List every line of the material below that contains the string "Instruction", treating uppercase and lowercase letters as different.

### Task data ###

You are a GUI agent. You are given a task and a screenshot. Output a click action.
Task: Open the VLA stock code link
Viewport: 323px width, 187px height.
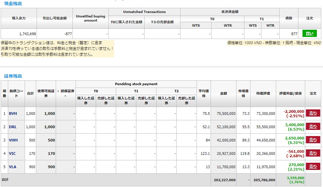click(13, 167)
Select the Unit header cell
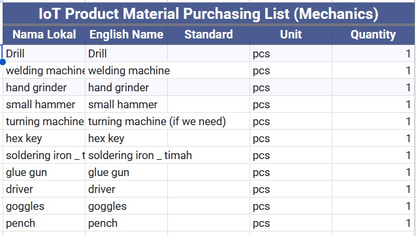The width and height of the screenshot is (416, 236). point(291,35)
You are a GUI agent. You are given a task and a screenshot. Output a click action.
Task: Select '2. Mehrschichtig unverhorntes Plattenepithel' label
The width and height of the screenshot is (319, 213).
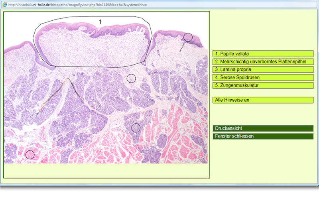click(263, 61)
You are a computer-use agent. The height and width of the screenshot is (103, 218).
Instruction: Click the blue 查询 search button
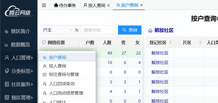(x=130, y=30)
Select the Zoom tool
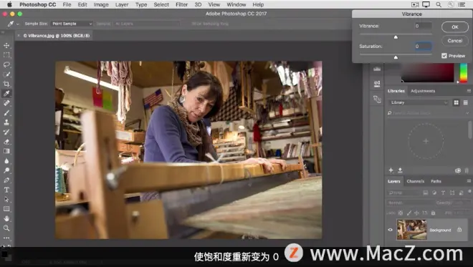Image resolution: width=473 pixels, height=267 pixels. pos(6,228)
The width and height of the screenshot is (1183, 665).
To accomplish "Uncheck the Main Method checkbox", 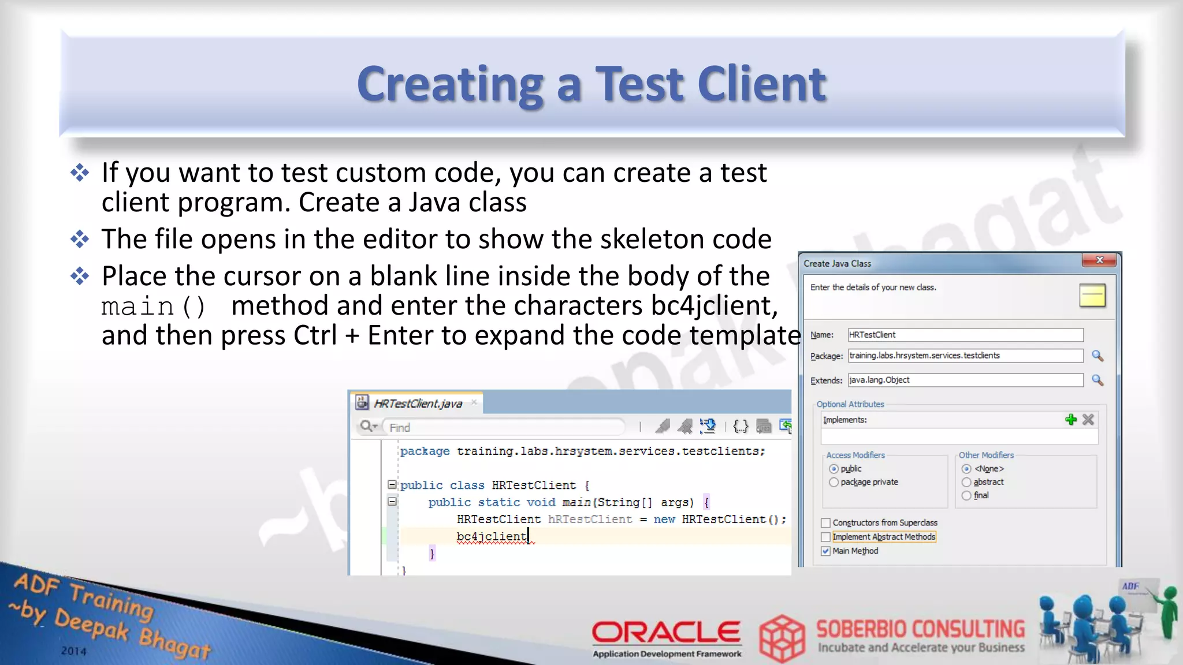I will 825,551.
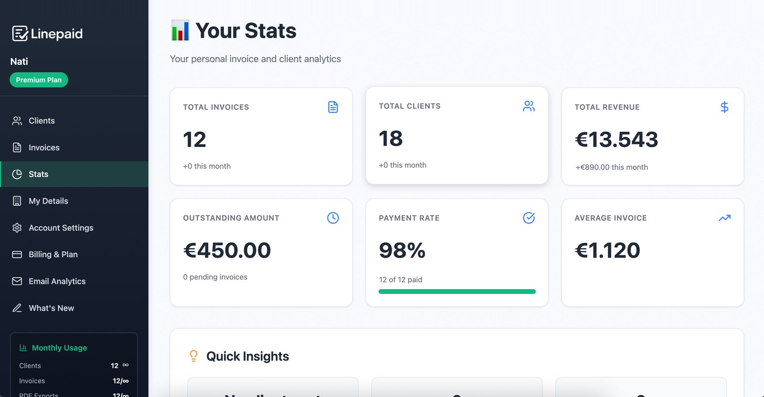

###
### Task data ###

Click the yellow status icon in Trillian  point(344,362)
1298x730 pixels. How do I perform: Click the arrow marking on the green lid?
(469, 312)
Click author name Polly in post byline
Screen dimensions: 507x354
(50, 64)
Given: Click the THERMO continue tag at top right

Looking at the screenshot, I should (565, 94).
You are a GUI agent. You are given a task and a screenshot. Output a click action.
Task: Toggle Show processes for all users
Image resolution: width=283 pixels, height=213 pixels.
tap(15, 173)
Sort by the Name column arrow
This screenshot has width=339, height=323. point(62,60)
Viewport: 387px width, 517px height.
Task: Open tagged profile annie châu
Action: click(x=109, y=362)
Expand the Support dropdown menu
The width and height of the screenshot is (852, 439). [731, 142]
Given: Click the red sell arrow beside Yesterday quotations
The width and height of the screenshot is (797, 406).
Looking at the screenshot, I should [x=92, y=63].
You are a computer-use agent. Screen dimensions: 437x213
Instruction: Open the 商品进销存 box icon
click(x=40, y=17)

###

*Task solution*
Instruction: Click the blue 查询 search button
Instruction: Open the 商品进销存 box icon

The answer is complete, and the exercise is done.